[Stored dataset items]

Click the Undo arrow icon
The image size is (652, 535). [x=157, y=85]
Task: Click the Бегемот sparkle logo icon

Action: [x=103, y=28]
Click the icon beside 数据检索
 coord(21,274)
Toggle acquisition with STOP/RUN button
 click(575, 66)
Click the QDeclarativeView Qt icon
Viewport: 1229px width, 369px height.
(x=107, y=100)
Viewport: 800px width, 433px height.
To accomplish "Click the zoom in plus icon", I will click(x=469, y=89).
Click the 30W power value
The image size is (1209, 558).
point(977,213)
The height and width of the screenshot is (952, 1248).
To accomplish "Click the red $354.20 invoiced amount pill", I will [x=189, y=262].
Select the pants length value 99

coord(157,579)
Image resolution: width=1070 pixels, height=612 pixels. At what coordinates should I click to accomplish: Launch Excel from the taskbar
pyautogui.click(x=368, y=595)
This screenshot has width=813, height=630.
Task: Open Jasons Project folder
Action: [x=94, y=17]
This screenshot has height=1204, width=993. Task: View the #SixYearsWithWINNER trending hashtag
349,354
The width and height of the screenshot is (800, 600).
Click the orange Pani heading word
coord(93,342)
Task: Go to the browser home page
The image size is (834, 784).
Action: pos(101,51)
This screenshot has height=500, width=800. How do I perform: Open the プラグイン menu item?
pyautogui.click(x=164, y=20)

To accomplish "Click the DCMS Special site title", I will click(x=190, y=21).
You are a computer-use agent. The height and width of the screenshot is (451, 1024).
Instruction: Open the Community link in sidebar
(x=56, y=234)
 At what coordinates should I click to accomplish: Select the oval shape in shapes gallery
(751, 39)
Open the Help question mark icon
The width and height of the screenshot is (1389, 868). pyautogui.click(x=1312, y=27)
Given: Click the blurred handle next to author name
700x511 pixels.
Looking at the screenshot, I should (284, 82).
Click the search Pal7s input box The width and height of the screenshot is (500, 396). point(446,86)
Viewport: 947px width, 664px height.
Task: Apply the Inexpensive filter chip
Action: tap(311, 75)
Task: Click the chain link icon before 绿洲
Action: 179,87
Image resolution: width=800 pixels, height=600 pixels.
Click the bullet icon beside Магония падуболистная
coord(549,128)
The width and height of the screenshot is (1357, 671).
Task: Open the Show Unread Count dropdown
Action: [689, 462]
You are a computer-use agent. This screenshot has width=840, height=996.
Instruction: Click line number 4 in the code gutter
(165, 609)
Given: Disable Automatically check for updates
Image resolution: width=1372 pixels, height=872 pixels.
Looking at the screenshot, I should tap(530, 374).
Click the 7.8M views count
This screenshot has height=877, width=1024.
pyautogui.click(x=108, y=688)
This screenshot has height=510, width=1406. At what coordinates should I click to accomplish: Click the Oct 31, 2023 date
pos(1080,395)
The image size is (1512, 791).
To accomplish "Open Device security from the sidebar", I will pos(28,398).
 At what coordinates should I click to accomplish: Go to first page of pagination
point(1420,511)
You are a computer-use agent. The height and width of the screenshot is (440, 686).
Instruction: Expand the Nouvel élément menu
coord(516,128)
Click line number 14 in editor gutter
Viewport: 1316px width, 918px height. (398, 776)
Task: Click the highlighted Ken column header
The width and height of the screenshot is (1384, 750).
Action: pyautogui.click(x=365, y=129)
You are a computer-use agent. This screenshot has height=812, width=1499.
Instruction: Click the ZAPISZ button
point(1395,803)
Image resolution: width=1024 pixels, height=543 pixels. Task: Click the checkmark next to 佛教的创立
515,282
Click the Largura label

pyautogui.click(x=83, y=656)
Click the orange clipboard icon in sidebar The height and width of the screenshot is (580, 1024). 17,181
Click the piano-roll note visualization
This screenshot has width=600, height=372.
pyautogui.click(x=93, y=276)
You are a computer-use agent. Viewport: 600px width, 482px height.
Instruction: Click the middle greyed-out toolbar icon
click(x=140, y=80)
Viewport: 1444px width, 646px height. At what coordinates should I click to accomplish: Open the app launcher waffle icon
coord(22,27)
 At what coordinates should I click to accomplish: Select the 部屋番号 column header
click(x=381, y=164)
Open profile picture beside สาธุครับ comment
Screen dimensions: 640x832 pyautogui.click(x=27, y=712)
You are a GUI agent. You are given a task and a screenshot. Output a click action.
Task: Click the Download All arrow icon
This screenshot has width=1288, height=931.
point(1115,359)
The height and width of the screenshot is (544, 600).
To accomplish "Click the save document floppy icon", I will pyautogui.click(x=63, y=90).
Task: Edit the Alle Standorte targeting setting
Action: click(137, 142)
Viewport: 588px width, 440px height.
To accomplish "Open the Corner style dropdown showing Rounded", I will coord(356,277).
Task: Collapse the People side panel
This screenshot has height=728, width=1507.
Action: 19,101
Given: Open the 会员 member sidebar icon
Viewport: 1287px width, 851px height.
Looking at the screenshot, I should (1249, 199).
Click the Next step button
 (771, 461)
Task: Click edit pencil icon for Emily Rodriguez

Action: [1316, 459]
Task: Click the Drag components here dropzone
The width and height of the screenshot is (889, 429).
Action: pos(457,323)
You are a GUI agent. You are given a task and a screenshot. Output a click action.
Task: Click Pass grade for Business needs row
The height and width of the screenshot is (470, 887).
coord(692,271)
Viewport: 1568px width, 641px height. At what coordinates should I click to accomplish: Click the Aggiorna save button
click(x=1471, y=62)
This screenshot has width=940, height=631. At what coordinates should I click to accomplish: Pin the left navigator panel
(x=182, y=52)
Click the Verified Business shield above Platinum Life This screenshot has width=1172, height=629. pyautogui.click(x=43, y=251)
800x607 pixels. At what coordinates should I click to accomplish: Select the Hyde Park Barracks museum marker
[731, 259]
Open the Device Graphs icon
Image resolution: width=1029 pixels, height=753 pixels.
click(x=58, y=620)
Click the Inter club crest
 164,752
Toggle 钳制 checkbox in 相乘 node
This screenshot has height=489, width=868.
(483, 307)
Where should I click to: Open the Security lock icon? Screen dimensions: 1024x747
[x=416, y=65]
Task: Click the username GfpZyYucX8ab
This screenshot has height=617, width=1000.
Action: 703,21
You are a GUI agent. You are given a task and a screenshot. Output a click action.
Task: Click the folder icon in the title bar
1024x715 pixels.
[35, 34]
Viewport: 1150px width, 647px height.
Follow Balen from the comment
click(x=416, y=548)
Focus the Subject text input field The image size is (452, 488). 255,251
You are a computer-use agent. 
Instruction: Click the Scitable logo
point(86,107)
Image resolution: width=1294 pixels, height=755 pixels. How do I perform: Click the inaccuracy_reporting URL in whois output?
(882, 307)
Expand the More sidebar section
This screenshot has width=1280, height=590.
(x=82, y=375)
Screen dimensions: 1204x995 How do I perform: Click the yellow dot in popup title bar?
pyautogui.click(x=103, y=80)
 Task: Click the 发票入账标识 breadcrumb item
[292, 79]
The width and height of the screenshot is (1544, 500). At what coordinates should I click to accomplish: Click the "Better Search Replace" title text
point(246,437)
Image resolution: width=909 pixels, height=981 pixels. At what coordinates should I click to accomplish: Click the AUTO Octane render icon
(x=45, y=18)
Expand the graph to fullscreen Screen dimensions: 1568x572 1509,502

* _Task statement_
For each line above that includes "Business", copy the line.

* _Task solution_
Task: Click Pass grade for Business needs row
Click the Verified Business shield above Platinum Life This screenshot has width=1172, height=629. pyautogui.click(x=43, y=251)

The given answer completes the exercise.